Heidi Carrico: It’s been an absolute shit show. Everything I already knew about the company—about how exploitative and abusive and predatory they are—has just grown exponentially. The things that they are expecting shoppers to do for the amount of money that they’re paying out is abhorrent. The base pay here is $8. I see triple batches [orders for three different customers] coming in for $8.71 cents [in pay without tip]—that’s 15 miles of driving and over a hundred units we’re supposed to pick up. That doesn’t pay my bills, and it’s certainly not going to be enough if I get sick.
It’s scary out there. Most people finally now are really practicing social distancing, but there’s just enough people [at the grocery stores] who find this all a big joke. My husband is 62. He’s at a risky age to be going out. We need my money in order for us to pay rent. Just because there’s been an eviction hold here in Portland doesn’t mean that it doesn’t have to be paid at some point.
What’s it been like at the grocery stores and making deliveries?
People at the stores are in your space, and when you ask them if they would mind backing off, they laugh about it. There are a couple of stores that have been fantastic. They have people stationed outside with marks on the ground that are 6 feet apart. Some stores are only allowing a certain number of people in at a time and have employees walking through reminding people about social distancing. At other stores, customers are treating this like it’s spring break. Whole families are shopping with kids running around rubbing their noses and then playing with the produce. That puts us at risk.

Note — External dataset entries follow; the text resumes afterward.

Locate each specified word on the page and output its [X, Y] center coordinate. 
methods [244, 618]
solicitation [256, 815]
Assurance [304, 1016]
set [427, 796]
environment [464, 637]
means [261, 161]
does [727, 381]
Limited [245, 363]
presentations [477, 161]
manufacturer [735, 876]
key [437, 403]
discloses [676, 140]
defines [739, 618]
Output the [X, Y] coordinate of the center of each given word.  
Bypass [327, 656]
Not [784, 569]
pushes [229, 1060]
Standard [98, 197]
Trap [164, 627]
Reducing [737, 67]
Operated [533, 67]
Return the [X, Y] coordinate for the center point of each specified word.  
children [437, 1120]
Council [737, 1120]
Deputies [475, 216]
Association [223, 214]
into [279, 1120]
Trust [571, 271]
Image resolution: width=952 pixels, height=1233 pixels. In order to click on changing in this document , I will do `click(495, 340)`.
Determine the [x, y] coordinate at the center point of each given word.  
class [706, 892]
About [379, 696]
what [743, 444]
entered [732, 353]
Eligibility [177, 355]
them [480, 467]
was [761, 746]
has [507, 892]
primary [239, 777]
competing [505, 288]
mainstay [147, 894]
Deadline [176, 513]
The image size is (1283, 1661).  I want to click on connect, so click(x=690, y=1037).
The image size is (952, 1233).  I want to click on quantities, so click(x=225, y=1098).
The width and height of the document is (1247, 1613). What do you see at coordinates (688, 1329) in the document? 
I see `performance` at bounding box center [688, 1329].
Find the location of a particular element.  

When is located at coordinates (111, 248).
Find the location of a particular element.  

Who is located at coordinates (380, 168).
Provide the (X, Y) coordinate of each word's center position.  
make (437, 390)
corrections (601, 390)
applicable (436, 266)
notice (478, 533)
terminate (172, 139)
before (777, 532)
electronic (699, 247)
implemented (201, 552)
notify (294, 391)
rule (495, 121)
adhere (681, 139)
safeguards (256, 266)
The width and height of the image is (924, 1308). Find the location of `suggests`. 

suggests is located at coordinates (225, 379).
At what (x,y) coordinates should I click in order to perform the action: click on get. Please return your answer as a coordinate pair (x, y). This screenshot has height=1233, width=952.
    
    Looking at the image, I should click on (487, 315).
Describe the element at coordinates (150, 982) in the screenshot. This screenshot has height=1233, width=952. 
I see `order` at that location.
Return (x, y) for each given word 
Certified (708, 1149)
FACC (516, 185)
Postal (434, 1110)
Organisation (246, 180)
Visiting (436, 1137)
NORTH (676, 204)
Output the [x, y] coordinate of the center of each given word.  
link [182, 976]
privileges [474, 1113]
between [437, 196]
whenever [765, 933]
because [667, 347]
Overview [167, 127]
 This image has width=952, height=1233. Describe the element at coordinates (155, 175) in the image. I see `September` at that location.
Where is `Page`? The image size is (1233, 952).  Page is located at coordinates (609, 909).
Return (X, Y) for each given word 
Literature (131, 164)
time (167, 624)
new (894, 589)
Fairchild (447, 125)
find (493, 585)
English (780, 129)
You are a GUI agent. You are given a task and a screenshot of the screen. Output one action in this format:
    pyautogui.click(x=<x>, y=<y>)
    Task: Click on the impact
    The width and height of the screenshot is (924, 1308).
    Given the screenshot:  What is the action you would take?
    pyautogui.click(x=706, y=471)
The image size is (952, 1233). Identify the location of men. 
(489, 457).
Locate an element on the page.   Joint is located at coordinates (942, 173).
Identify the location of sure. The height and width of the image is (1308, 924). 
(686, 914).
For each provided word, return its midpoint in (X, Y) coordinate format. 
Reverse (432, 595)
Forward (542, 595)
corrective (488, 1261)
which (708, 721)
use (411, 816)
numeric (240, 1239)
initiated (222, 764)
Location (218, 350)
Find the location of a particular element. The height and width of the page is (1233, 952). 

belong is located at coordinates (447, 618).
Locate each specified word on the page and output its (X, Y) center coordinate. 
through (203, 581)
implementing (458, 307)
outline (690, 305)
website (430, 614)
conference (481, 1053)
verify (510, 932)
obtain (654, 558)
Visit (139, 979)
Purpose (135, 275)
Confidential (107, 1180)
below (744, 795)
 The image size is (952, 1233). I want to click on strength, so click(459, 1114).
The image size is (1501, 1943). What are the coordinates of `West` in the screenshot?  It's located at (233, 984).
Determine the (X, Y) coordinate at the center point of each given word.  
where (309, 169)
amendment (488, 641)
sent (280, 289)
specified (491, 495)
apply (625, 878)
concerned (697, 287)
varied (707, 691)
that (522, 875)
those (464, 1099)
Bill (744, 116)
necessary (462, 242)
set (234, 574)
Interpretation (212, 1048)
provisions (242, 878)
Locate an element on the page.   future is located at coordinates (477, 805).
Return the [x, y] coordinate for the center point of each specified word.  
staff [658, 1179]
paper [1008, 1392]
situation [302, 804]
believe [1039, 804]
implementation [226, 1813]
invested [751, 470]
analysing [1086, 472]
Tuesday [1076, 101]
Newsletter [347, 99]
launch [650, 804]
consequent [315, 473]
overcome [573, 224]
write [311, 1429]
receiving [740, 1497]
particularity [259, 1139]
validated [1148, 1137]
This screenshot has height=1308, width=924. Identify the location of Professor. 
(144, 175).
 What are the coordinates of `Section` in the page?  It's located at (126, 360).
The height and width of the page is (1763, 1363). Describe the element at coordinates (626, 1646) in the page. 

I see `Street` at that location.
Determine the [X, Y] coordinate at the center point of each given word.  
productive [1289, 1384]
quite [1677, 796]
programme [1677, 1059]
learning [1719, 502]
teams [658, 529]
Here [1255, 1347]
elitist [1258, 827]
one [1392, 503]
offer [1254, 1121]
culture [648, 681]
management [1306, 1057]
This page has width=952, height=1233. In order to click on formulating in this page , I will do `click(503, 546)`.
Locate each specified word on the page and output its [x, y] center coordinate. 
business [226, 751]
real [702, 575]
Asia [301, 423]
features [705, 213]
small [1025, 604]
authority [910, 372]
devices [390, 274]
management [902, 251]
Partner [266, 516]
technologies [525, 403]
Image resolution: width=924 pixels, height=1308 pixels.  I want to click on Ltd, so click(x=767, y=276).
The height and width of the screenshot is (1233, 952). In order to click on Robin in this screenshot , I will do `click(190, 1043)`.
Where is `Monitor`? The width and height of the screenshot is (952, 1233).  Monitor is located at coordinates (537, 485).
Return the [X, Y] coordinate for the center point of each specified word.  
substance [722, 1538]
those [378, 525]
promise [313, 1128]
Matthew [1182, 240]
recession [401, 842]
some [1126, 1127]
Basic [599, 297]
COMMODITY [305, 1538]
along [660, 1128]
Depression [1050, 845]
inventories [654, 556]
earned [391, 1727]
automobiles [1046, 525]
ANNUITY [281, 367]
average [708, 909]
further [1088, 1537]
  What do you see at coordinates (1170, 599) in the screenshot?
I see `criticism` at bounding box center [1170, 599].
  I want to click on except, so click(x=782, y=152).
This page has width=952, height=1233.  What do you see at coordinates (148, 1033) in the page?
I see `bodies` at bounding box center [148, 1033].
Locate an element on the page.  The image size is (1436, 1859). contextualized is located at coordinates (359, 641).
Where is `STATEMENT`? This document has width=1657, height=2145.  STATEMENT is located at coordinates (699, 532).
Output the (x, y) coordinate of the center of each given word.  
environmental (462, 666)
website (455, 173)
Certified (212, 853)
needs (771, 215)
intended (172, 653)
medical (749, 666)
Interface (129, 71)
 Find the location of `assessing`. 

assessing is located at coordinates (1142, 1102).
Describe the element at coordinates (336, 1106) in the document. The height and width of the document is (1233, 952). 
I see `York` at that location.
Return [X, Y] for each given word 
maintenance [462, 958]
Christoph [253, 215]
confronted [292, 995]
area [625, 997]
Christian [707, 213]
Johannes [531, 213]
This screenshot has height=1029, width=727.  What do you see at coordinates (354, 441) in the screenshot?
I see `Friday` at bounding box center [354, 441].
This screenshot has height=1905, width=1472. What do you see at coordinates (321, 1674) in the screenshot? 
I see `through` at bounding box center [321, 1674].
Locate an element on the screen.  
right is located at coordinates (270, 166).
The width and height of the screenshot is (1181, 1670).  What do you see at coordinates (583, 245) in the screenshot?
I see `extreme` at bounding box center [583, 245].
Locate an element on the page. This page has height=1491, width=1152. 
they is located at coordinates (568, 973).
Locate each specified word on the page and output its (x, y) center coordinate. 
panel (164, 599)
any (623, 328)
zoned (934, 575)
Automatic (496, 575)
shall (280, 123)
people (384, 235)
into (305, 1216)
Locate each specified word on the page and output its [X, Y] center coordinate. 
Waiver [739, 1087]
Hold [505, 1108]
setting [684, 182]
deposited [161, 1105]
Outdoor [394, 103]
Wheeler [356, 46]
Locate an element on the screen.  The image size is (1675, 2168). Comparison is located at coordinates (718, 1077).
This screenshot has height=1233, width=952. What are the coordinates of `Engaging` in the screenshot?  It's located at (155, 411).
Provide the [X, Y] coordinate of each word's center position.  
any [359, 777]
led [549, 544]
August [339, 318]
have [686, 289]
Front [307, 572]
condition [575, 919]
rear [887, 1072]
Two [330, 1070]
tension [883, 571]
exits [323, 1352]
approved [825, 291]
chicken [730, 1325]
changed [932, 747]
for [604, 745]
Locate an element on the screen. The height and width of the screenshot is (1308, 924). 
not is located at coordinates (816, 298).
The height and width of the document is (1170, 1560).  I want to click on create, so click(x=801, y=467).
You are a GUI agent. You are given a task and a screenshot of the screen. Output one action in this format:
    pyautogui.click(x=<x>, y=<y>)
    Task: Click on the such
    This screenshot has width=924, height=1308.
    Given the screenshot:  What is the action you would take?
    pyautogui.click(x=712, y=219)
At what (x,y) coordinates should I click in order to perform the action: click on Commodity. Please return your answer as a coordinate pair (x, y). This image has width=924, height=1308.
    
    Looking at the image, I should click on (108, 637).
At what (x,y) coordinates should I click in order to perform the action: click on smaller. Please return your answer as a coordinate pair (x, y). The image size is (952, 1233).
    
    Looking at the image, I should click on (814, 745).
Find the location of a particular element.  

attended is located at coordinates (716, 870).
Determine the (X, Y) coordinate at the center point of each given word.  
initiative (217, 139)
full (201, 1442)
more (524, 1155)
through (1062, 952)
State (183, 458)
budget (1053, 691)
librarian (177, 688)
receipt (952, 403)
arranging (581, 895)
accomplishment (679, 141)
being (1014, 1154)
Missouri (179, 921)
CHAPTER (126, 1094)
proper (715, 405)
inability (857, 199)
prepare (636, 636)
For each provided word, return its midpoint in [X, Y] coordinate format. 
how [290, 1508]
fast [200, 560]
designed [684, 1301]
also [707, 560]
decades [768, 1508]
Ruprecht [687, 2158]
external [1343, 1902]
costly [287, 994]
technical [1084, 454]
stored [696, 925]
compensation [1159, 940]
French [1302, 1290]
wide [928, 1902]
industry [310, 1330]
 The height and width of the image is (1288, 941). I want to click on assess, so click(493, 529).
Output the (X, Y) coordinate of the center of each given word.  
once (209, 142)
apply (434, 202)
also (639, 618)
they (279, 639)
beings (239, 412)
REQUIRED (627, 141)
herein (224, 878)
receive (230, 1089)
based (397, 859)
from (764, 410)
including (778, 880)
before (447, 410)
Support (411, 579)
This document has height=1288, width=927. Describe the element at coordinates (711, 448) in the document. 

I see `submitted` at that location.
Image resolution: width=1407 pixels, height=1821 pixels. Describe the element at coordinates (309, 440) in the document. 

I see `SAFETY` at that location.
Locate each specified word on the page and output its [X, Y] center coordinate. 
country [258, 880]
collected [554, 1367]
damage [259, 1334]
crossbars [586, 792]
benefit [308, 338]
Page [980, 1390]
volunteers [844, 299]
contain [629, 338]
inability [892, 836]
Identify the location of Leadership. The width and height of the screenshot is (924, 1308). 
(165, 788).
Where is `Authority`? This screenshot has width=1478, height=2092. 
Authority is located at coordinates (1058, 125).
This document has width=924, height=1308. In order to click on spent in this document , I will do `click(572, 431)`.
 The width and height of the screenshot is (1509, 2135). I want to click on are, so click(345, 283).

I’ve read a lot of different opinions about wearing masks, and I can’t figure it out. I’m not wearing masks; I do wear gloves and change them a lot. My hands are cracking from all the hand sanitizer and hand-washing and putting those gloves on. Since this started, I don’t do anything but set things on the porch, knock on the door, and walk 12 feet away. I’ve had one person who got upset about that because they wanted help getting things inside. Customers are upset because things are out of stock, and so they’re taking it out on shoppers and removing their tips. We’re not some magic warehouse. People will try and order four cases of toilet paper, and it’s only one per customer. Sometimes we have to either rely on the grocery store workers to allow us to [buy it all] or we have to flip a coin and decide who gets the toilet paper.
What should Instacart be doing to support shoppers like you right now?
If there are three shops [orders], it should be $8 per shop. And then have a $5 raise on top of it, make it $13 per shop—that’s the way it should be. They need to get gloves and hand sanitizer out there. We can’t find it for all the money in the world. I look daily for it. I finally found gloves, and I’ve made my own hand sanitizer. That’s the bare minimum they should have done from the very beginning on this.
What forces you to keep working for Instacart despite the current dangers?
I’m 55 years old. I have physical disabilities, and I’m bipolar, so no one is going to hire me. My personal [grocery delivery] business that I started a year and a half ago doesn’t have enough clients to support my family yet, so I still have to do Instacart. They’re counting on our desperation. They’re counting on the fact that we are scared and we can’t pay our bills.
How did this strike come together?
Sarah Clarke [the pseudonym for one of the Gig Workers Collective founders] said on Thursday night, “Why don’t we have a strike?” We threw that all out there, and it just snowballed. None of us had any idea that it would get this big. [We got the word out] through Twitter and local Facebook groups. Also talking to reporters, posting on our personal pages, so that people who are not involved in the gig economy can see what’s going on. Social media is how we’re getting it done. None of us are professional organizers. We’re all gig workers. We’re all shoppers.
What do you want Instacart customers to know right now?
They need to understand where their groceries are actually coming from: the same stores that they would shop at. They’re being delivered in people’s personal cars. Shoppers are not paid an hourly wage. We’re paid a flat rate. Tips are very important. We’re considered independent contractors, but many states have already found that to be a misclassification. And I’d like customers to know that we’re doing the best we can. We’re trying to keep us safe, and we’re trying to keep them safe. We’re trying to save our families. We shouldn’t have to rely on tips in order to make it worth it. We should be paid fairly with tips on top of that, but we’re not, and that’s the reality.